**Exercise**:
Word for word, restate the lines from the one holding "Where should I" through the last line of the material below, and leave every picture out.

**Extracted information**:
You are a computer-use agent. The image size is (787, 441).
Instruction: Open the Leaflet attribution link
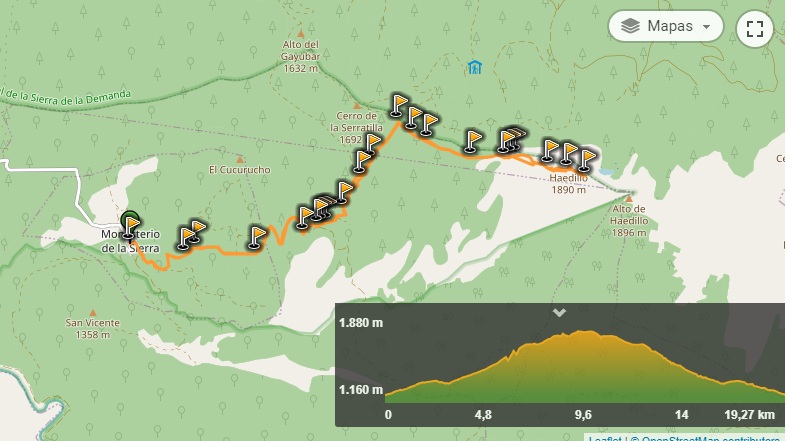point(604,438)
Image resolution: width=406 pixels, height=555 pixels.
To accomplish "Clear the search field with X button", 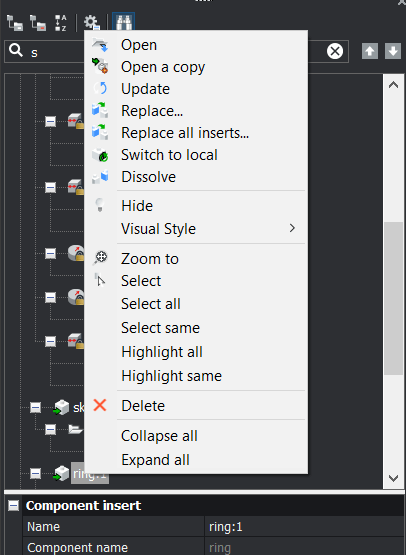I will tap(335, 51).
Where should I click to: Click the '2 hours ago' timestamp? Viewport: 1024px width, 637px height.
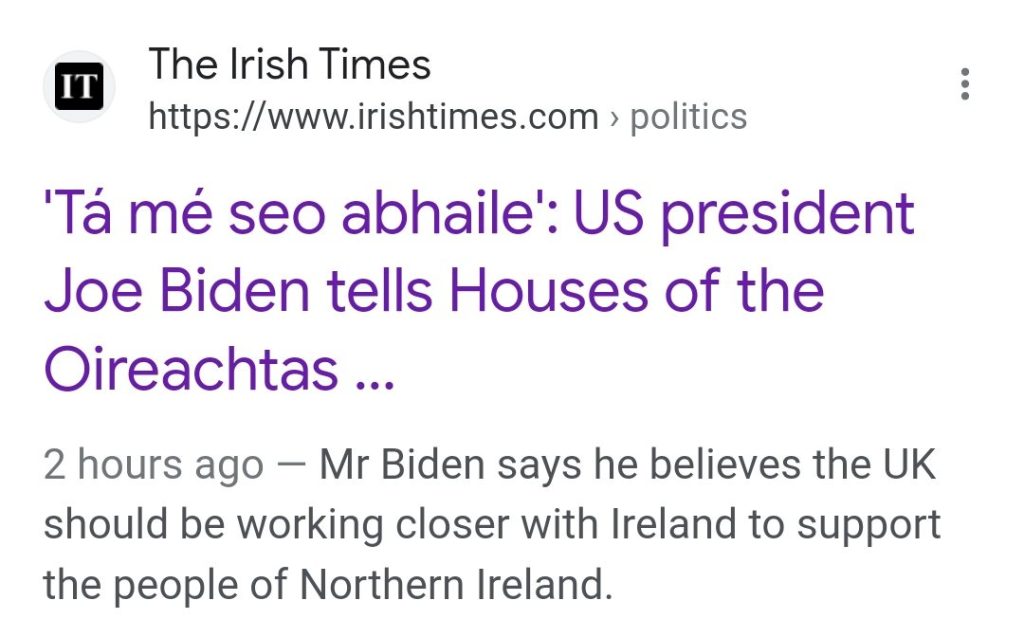coord(153,467)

**Exercise output**:
Where should I click to: Click the '2 hours ago' timestamp? Viewport: 1024px width, 637px height.
coord(153,467)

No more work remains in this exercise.